Arterial Disease of the Limbs Flashcards
What is the pathophysiology of CLI?
Atherosclerosis disease of the arteries supplying the lower limb.
Risk factors - male, age, smoking, hypertension, hypercholesterolemia, and diabetes.
What is the Fontaine Classification of arterial disease?

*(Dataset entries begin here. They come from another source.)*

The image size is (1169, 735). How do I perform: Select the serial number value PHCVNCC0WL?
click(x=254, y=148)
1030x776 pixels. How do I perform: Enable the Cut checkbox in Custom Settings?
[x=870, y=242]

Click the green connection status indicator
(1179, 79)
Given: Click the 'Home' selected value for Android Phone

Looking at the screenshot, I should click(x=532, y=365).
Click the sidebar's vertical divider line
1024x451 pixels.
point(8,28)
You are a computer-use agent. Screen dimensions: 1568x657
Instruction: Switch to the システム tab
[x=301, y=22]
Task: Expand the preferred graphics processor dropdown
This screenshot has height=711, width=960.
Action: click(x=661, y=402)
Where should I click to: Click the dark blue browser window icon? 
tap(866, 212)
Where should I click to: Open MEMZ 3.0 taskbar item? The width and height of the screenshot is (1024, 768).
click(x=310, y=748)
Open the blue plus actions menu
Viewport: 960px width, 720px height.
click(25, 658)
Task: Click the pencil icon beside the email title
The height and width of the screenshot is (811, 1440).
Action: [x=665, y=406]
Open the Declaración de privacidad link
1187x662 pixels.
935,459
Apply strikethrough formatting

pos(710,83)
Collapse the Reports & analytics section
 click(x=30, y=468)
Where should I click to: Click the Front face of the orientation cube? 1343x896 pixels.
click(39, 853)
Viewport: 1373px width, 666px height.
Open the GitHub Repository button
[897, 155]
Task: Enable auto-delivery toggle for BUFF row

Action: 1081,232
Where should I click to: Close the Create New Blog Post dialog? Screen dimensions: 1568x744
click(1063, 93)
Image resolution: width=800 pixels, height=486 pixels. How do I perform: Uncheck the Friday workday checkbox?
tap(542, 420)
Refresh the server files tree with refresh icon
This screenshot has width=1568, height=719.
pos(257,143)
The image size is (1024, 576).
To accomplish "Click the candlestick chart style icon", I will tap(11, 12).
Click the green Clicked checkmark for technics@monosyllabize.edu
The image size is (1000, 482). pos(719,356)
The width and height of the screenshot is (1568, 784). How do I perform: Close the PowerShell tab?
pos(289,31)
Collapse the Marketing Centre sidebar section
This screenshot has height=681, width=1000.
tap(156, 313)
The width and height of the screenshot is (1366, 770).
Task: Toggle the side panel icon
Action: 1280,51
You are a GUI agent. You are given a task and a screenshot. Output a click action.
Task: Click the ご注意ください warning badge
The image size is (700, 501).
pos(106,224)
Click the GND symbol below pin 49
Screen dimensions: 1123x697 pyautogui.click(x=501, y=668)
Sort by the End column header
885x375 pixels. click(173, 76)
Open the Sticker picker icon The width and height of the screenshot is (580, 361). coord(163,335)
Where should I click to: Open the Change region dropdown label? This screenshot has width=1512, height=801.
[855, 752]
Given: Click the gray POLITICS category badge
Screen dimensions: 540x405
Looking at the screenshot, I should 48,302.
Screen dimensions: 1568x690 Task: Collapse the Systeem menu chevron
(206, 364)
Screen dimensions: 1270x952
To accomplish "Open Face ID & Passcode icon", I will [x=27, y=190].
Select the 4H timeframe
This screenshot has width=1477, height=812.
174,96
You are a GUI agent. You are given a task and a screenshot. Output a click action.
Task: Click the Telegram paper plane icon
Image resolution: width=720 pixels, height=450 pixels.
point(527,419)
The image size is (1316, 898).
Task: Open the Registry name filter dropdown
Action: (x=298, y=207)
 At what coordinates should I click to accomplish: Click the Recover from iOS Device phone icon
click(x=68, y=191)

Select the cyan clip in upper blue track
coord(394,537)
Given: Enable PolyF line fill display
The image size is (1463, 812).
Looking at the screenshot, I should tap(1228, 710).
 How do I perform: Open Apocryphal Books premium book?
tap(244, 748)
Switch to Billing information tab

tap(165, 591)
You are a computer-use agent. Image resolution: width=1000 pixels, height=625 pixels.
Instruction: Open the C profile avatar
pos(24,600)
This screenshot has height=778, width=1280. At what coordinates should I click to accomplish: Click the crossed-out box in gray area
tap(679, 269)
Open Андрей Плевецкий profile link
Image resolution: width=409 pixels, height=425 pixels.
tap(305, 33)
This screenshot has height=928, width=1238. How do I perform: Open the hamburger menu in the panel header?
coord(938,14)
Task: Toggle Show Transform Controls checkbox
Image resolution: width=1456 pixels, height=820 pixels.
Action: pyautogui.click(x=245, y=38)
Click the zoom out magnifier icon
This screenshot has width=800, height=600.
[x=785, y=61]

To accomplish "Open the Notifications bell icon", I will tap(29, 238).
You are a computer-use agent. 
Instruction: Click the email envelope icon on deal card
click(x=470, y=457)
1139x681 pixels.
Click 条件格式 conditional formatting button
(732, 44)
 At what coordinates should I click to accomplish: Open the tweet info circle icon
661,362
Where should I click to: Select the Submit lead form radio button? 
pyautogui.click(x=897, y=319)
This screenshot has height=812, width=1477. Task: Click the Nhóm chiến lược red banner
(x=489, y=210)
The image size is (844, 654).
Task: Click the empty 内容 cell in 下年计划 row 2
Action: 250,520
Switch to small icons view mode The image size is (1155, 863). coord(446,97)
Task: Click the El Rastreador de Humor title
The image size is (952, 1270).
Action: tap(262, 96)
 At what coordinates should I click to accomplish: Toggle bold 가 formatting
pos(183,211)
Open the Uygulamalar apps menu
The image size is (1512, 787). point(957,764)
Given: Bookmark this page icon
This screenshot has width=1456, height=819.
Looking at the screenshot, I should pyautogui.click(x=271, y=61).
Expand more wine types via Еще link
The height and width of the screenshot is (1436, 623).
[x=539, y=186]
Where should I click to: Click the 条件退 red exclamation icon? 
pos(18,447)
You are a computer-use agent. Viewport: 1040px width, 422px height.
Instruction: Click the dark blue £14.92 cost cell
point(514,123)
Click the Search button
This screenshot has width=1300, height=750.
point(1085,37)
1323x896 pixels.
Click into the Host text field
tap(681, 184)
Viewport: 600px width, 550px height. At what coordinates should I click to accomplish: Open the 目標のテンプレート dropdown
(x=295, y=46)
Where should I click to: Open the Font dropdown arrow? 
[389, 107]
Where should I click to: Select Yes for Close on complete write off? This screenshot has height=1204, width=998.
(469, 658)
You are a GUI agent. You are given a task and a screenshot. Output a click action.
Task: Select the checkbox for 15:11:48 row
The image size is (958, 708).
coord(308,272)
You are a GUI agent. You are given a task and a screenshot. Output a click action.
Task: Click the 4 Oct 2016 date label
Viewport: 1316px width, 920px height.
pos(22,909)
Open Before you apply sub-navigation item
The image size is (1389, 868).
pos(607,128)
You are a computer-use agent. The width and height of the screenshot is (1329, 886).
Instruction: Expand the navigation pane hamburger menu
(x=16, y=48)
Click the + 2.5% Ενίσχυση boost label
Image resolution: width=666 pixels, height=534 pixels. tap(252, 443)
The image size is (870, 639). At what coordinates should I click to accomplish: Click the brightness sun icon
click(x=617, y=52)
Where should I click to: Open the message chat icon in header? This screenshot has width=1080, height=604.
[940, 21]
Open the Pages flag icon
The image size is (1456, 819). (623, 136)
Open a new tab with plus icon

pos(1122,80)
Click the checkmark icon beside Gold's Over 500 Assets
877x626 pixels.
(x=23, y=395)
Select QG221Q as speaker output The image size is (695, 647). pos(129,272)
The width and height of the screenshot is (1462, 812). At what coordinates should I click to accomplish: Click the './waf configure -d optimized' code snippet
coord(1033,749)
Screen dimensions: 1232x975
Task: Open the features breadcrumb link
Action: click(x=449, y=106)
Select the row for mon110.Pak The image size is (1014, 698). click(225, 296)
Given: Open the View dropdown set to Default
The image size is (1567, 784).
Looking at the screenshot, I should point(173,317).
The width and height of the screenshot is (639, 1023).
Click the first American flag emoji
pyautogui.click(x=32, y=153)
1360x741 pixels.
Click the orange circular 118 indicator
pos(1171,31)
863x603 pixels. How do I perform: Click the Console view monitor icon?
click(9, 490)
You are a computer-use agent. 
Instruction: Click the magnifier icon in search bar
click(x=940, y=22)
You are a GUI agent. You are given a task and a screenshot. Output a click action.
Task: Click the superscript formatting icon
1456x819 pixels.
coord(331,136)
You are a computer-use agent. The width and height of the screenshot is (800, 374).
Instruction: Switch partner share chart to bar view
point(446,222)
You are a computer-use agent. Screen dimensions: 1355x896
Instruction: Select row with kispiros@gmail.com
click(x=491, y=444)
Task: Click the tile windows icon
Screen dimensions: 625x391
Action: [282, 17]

I - asymptomatic, incomplete obstruction.
II - mild claudication pain.
III - rest pain, mostly in the feet.
IV - necrosis or gangrene.
III and IV = CLI.
What is the diagnosis of CLI?
Claudication - exercise tolerance, the effect of incline, change over time, relieved by rest, location (bilateral), type of pain.
Tissue loss (duration, trauma history, peripheral sensation), risk factors, PMH, DH, occupation (daily habits), surgery.
What is seen on clinical examination of CLI?
Observation - expose both legs. Ulceration, pallor, hair loss (signs of chronic ischaemia).
Palpation - start at the toes, and compare sides (temperature, capillary refill, sensation).
Pulses - start at the aorta.
Auscultation - hand held Doppler (dorsalis pedis and posterior tibial pulses).
What is the Buerger’s Test?
Elevate the legs.
Pallor at <20 degrees = severe ischaemia.
Hang feet over edge of bed - slow to regain colour, dark red colour (hyperaemic sunset foot).
What are the investigations of CLI?
ABPI.
Buerger’s Test.
Duplex.
CTA/MRA - first line.
Digital subtraction angiography.
What are the different values of ABPI?
Asymptomatic - >1.
Intermittent claudication - 0.95-0.5.
Rest pain - 0.5-0.3.
Gangrene and ulceration - <0.2.
What is the management of CLI?
Controlling risk factors - BP <140/85, smoking cessation, diabetes, exercise.
What is the treatment of CLI?
Antiplatelets and statins.
Revascularisation - open surgery or EVAR.
Primary amputation.
What are the risks of a surgical bypass?
General - bleeding, infection, pain, scarring, DVT, PE, MI, CVA, LRTI, death.
Technical - nearby damage, distal emobli, graft failure (stenosis or occlusion).
How should you choose between angioplasty and surgery?
A - preferred for short-term results.
S - for patients with suitable anatomy and a reasonable life expectancy, accepting increased short-term morbidity for long-term durability.
What is the progression and prognosis of CLI?
Progression - 30% amputees, 25% dead, 25% resolved, 20% persists.
Prognosis - 20% mortality in 6 months, 50% 5YS.
What is acute limb ischaemia?
Caused by an arterial embolus (MI, AF, proximal atheroma), thrombosis, trauma, dissection, or acute aneurysm thrombosis.
History - cardiac/CLI history, onset and duration of symptoms, CLI risk factors, functional status.
What are the signs and symptoms of acute limb ischaemia?
Signs - pulse deficit, paraesthesia, paralysis.
Symptoms - pain, pallor, poikilothermia (cold).
What is compartment syndrome?
Muscle ischaemia (irreversible after 6-8hrs).
Inflammation, oedema, venous obstruction.
A tense tender calf.
Rise in creatinine kinase.
Risk of renal failure (myoglobulinaemia).
What is the management of acute limb ischaemia?
If the limb is salvageable - embolectomy, thrombectomy, thrombolysis, open surgery.
If the limb isn’t salvageable - palliate or amputate.
What is the prevalence of diabetic foot disease?
Increasingly common in the Western world.
25% of diabetic patients will develop a foot ulcer in their life. 50% of DFUs become infected; 20% require amputation.
What is the pathophysiology of diabetic foot disease?
Microvascular peripheral artery disease, peripheral neuropathy, mechanical imbalance, foot deformity, minor trauma, susceptibility to infection.
What is the management of diabetic foot disease?
Wear shoes, check fit of footwear.
Avoid minor injuries.
Check pressure points regularly.
Regularly care for wounds and skin breaches.
Effective glycaemic control.
What is the management of pressure ulcers?
Prevention - wound care, systemic abx.
For complicated cases - revascularisation or amputation.
Adjunctive - dressings, debridement (larval therapy), negative pressure wound closure, skin grafts.